* What this task involves
Rewrite the lines below, swapping "GUI agent" for "interface agent" wherever it appears and changing nothing else. Leave the pictures out of your answer.

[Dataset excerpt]
>> begin

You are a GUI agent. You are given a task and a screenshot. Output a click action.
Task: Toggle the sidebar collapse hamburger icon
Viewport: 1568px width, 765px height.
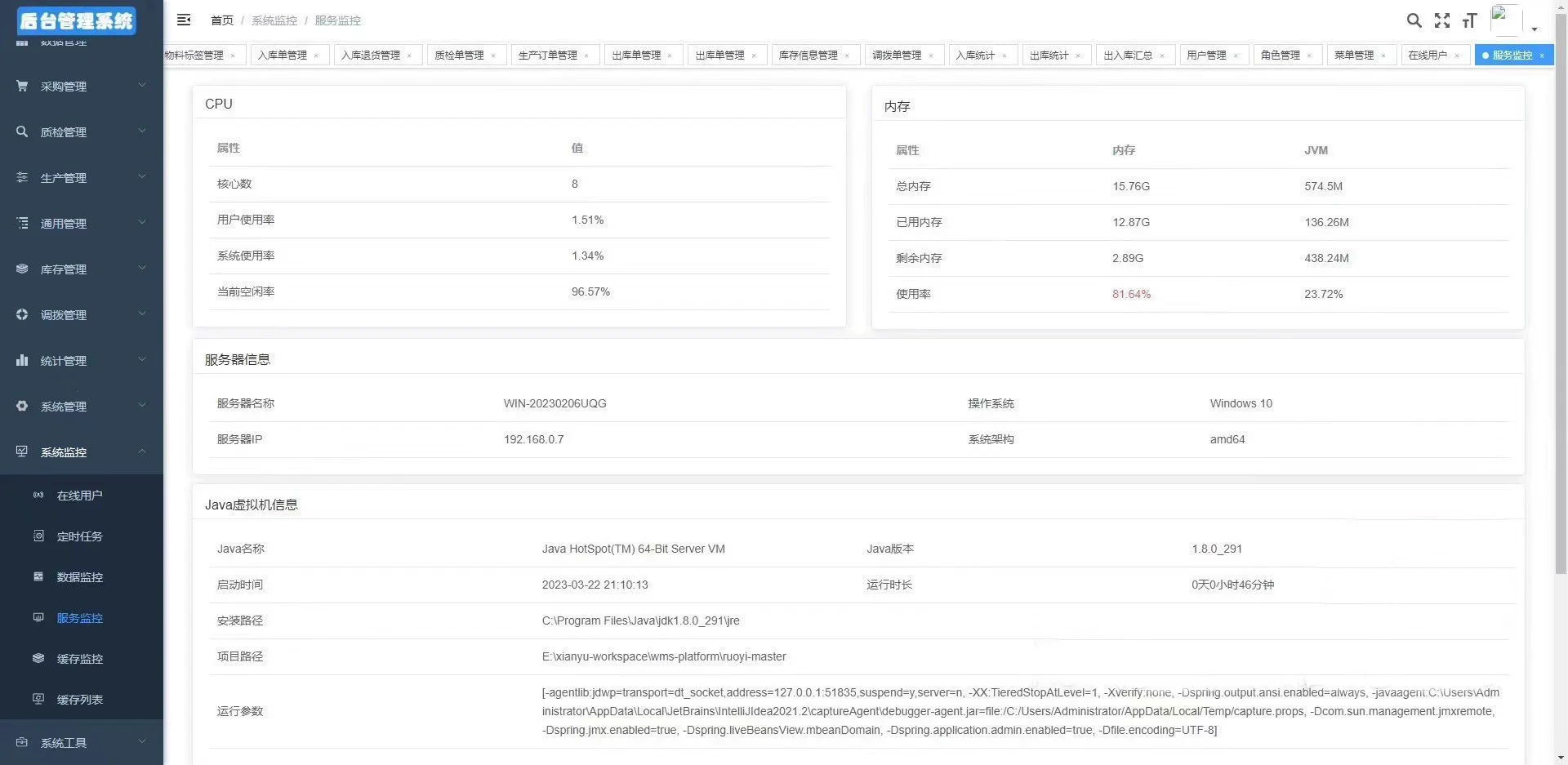[x=184, y=20]
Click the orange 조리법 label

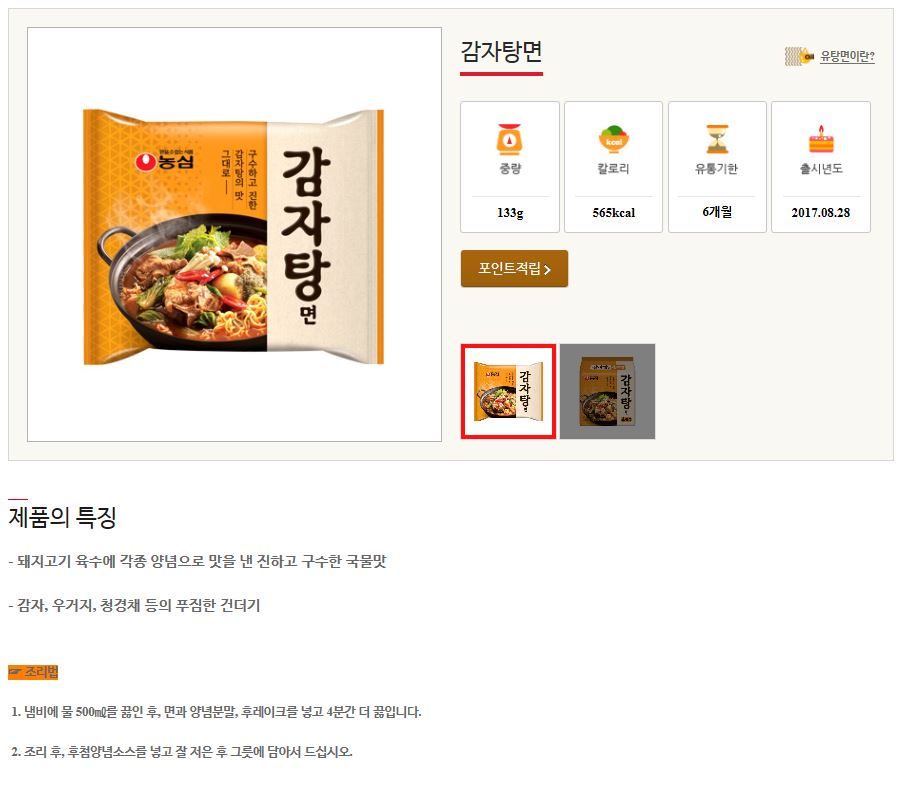coord(33,672)
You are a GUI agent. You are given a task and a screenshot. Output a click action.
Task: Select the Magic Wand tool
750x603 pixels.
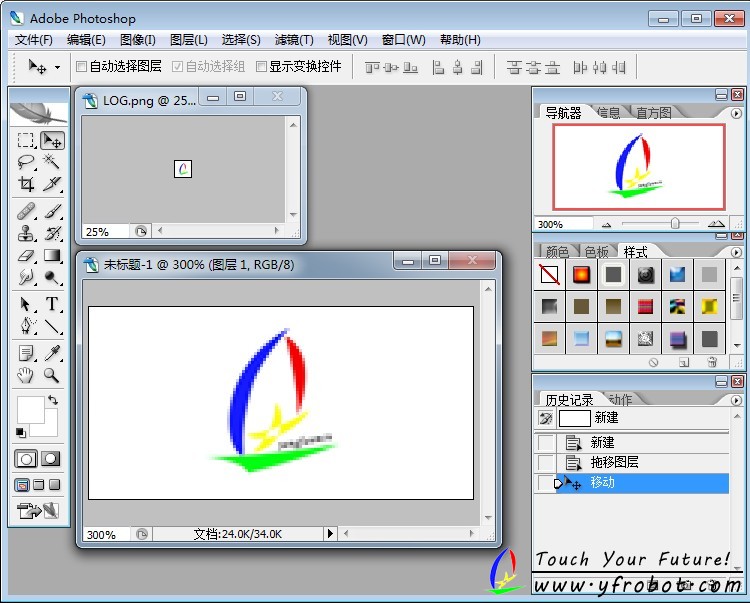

>> end

* Written solution
You are a interface agent. You are given a task and a screenshot. Output a click action.
Task: Toggle the sidebar collapse hamburger icon
Viewport: 1568px width, 765px height.
[x=184, y=20]
Click the orange 조리법 label

coord(33,672)
You are a interface agent. You are given a task and a screenshot. Output a click action.
Task: Select the Magic Wand tool
750x603 pixels.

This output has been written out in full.